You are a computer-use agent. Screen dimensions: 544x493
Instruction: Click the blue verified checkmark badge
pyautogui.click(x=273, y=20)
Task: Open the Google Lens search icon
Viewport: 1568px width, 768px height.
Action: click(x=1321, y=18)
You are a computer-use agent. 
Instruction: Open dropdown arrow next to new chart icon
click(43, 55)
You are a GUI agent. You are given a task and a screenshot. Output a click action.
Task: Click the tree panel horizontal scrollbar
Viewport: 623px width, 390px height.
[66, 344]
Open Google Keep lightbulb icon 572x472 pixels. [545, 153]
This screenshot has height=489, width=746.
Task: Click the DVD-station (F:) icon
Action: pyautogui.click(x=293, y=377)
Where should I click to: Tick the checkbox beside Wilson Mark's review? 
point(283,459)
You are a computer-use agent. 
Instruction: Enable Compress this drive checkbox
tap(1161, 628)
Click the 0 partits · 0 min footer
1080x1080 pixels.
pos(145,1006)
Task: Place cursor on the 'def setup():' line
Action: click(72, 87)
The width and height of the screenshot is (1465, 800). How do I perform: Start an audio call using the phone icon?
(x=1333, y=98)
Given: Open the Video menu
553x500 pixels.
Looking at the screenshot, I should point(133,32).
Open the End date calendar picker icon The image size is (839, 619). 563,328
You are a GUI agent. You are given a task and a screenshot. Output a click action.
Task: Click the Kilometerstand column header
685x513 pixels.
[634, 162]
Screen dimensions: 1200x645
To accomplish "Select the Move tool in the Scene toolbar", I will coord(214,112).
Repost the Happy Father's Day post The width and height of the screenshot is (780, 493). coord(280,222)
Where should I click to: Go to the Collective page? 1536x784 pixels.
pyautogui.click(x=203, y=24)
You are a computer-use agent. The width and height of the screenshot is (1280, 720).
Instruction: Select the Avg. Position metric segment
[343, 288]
::::
# Exercise
Lines before the one containing "Screen dimensions: 1200x645" are left out. Repeat that line and all lines after it in the records above exactly.

# Output for this task
Screen dimensions: 1200x645
To accomplish "Select the Move tool in the Scene toolbar", I will coord(214,112).
Repost the Happy Father's Day post The width and height of the screenshot is (780, 493). coord(280,222)
Where should I click to: Go to the Collective page? 1536x784 pixels.
pyautogui.click(x=203, y=24)
You are a computer-use agent. The width and height of the screenshot is (1280, 720).
Instruction: Select the Avg. Position metric segment
[343, 288]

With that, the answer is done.